= Nabadwipchandra Dev Burman =

Indian sitarist and singer (1854–1931)

Mahamanyabar Rajkumar Srila-Srijukta Nabadwipchandra Dev Burman (1854 – 5 September 1931), also transliterated as Nabadwip Chandra Deb Barman, was a noted Indian sitarist and Dhrupad singer. He was the father of composer S. D. Burman and grandfather of another composer R. D. Burman.

== Early life ==
N. D. Burman was born at the Royal palace of Tripura situated in the Indian state of Tripura. He was the second son of Ishan Chandra Manikya (Ishanachandra Dev Burman), Raja of Tripura (r. 1849–1862). His mother was Queen Keisham Chanu Jatiswari. He and his elder brother were at their father's death in 1862 excluded from the throne of Tripura by their paternal uncle Bir Chandra Manikya, but from 1923 to 1927 he was President of the Regency Council of Tripura for his kinsman Bir Bikram Kishore Debbarman, Maharaja of Tripura (r. 1923–1947).
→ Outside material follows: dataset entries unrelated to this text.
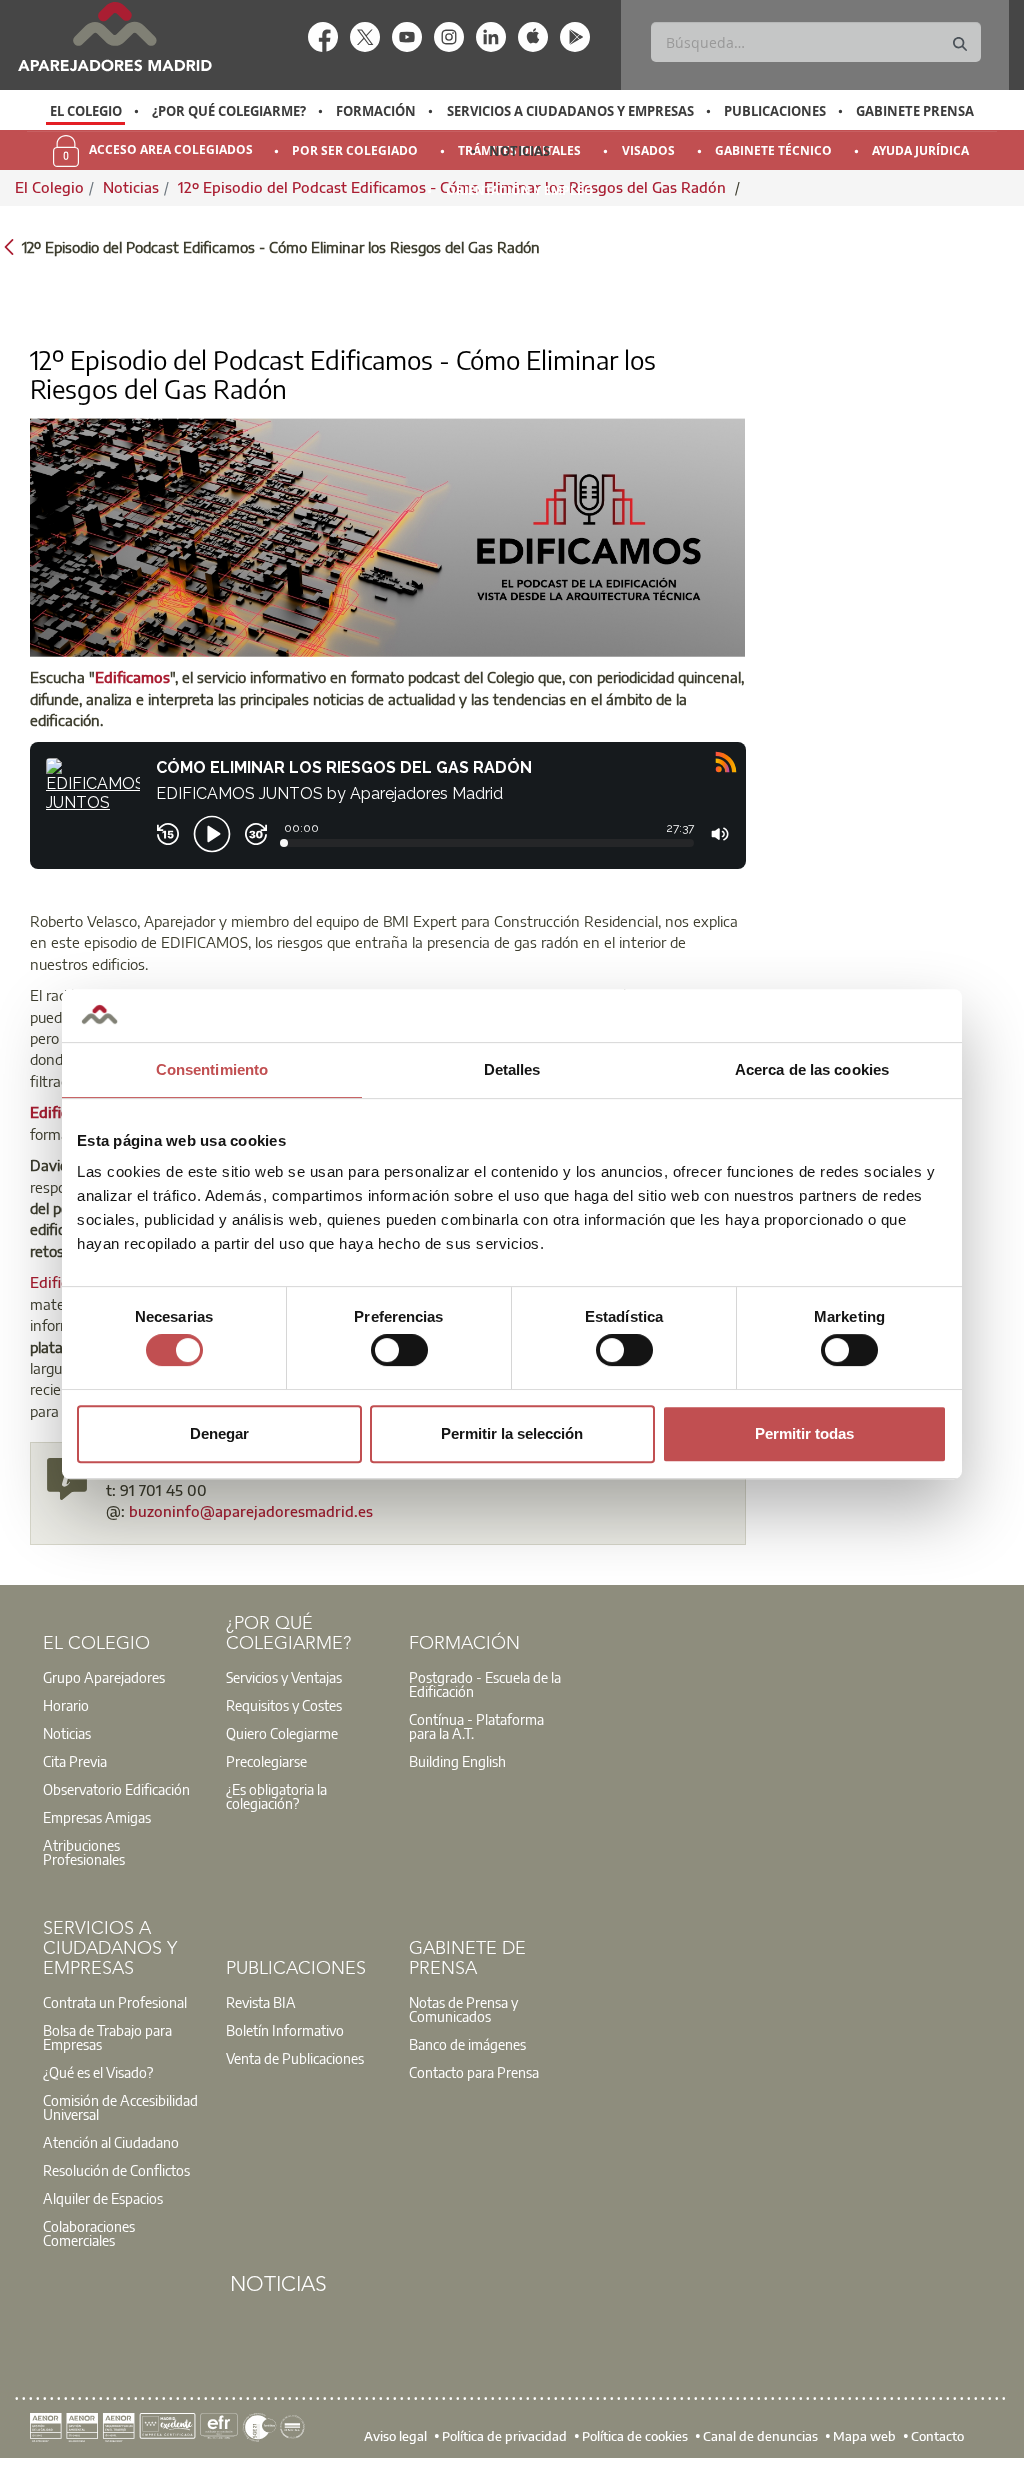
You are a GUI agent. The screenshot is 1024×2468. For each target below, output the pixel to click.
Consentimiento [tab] (212, 1069)
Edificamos (132, 677)
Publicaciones (775, 111)
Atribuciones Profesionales (84, 1852)
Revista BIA (261, 2002)
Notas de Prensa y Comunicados (463, 2009)
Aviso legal (395, 2435)
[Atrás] (9, 245)
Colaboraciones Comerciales (89, 2233)
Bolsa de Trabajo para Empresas (107, 2037)
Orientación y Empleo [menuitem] (520, 190)
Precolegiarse (266, 1761)
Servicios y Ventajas (284, 1677)
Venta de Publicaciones (295, 2058)
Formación (376, 111)
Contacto (937, 2435)
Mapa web (864, 2435)
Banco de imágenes (467, 2044)
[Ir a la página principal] (114, 36)
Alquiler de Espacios (103, 2198)
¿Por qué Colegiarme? (229, 111)
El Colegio (86, 111)
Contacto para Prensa (474, 2072)
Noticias (519, 151)
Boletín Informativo (285, 2030)
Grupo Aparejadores (104, 1677)
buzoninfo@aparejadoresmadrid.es (251, 1511)
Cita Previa (75, 1761)
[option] (85, 111)
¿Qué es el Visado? (98, 2072)
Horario (66, 1705)
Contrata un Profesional (115, 2002)
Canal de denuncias (760, 2435)
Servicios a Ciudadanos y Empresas (570, 111)
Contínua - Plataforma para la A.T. (476, 1726)
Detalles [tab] (512, 1069)
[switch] (399, 1350)
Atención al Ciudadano (111, 2142)
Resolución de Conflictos (116, 2170)
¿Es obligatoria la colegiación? (276, 1796)
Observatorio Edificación (116, 1789)
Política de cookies (635, 2435)
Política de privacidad (504, 2435)
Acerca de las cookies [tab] (812, 1069)
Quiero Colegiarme (282, 1733)
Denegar (219, 1433)
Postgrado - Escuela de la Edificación (485, 1684)
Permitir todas (804, 1433)
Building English (457, 1761)
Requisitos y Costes (284, 1705)
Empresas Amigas (97, 1817)
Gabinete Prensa (915, 111)
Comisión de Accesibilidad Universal (120, 2107)
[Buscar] (960, 44)
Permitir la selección (512, 1433)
He was granted the personal title of Mahamanyabar on 31 January 1928.

The autobiography of Nabadwipchandra is known as Abarjanar Jhuri.

N.D. Burman was married to Nirupama Devi, by whom he had nine children including the famed singer and Indian film music composer Sachin Dev Burman (the youngest of five sons).